I have already spoken of maps and books of reference, and these should include a good encyclopedia and dictionaries, English, Latin and Greek. Oates was generally deep in Napier’s History of the Peninsular War, and some of us found Herbert Paul’s History of Modern England a great stand-by. Most of us managed to find room in our personal gear when sledging for some book which did not weigh much and yet would last. Scott took some Browning on the Polar Journey, though I only saw him reading it once. Wilson took Maud and In Memoriam; Bowers always had so many weights to tally and observations to record on reaching camp that I feel sure he took no reading matter. Bleak House was the most successful book I ever took away sledging, though a volume of poetry was useful, because it gave one something to learn by heart and repeat during the blank hours of the daily march, when the idle mind is all too apt to think of food in times of hunger, or possibly of purely imaginary grievances, which may become distorted into real foundations of discord under the abnormal strain of living for months in the unrelieved company of three other men. If your companions have much the same tastes as yourself it is best to pool your allowance of weights and take one book which will offer a wide field of thought and discussion. I have heard Scott and Wilson bless the thought which led them to take Darwin’s Origin of Species on their first Southern Journey. Such is the object of your sledging book, but you often want the book which you read for half an hour before you go to sleep at Winter Quarters to take you into the frivolous fripperies of modern social life which you may not know and may never wish to know, but which it is often pleasant to read about, and never so much as when its charms are so remote as to be entirely tantalizing.

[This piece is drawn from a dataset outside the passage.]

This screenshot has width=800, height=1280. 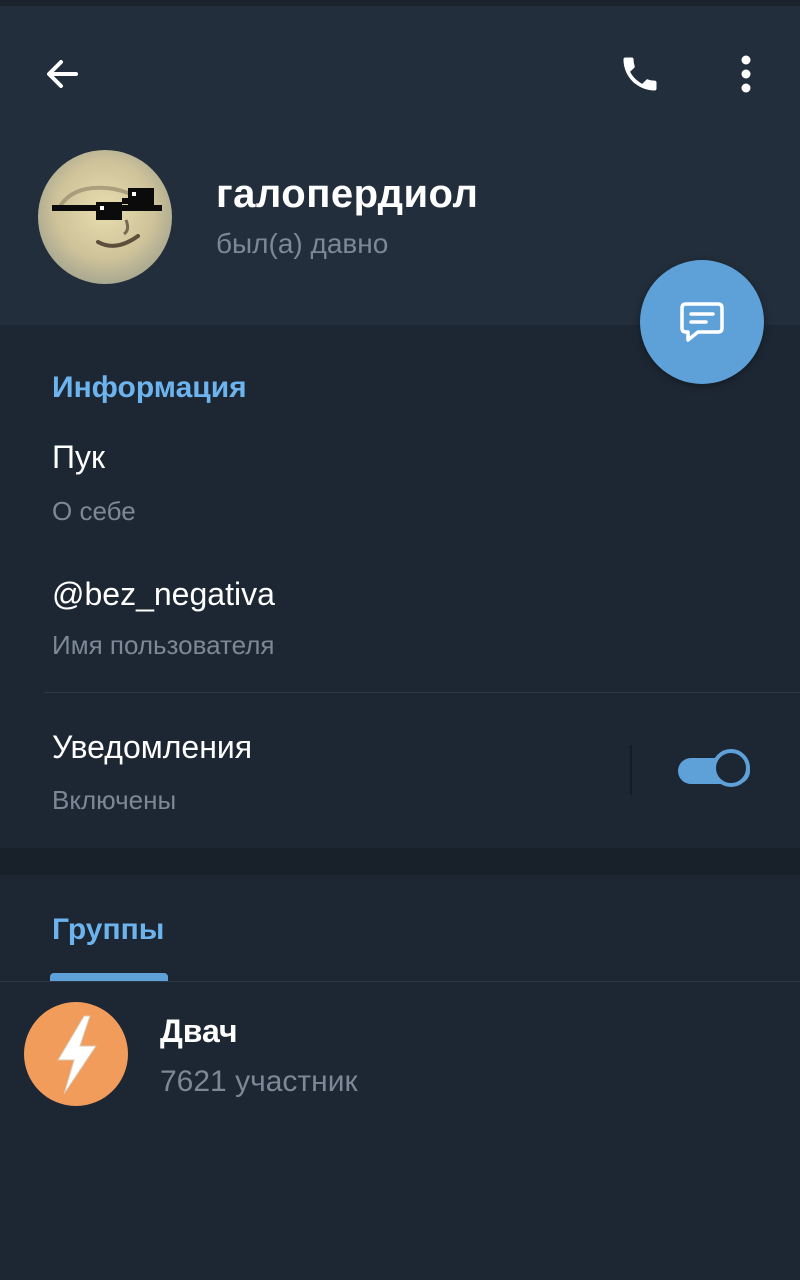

p. 358, quoting from his diary: Another very happy day doing nothing. After falling asleep two or three times I went to bed, read Kim and slept.
p. 374, Preparing for the Polar Journey: The Boss [Scott] had asked me what book he should take. He wanted something fairly filling. I recommended Tyndall’s Glaciers—if he wouldn’t find it ‘coolish’. He didn’t fancy this! So then I said, ‘Why not take Browning, as I’m doing?’ And I believe that he did so.

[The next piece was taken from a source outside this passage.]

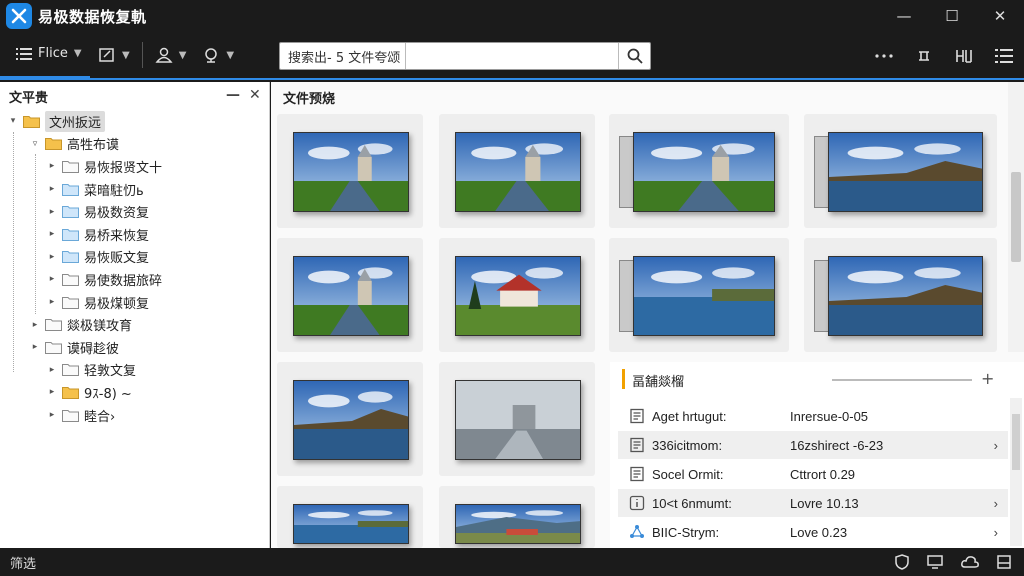 The image size is (1024, 576). I want to click on close-panel-button: ✕, so click(255, 95).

p. 387: There were meals when we had interesting little talks, as when I find in my diary that: ‘we had a jolly lunch meal, discussing authors. Barrie, Galsworthy and others are personal friends of Scott. Someone told Max Beerbohm that he was like Captain Scott, and immediately, so Scott assured us, he grew a beard.
p. 405: We are all sitting round now after some tea…. I can hardly think that the ponies can pull on, but Titus thinks they can pull tomorrow; all the food is finished, and what they have had today was only what they would not eat out of their last feed yesterday. It is a terrible end—driven to death on no more food, to be then cut up, poor devils. I have swopped the Little Minister with Silas Wright for Dante’s Inferno!
p. 554, of the separate Northern Party, Cherry-Garrard wrote: Their stories of the winter are most amusing—of ‘Placing the Plug, or Sports in the Antarctic’; of lectures; of how dirty they were; of their books, of which they had four, including David Copperfield.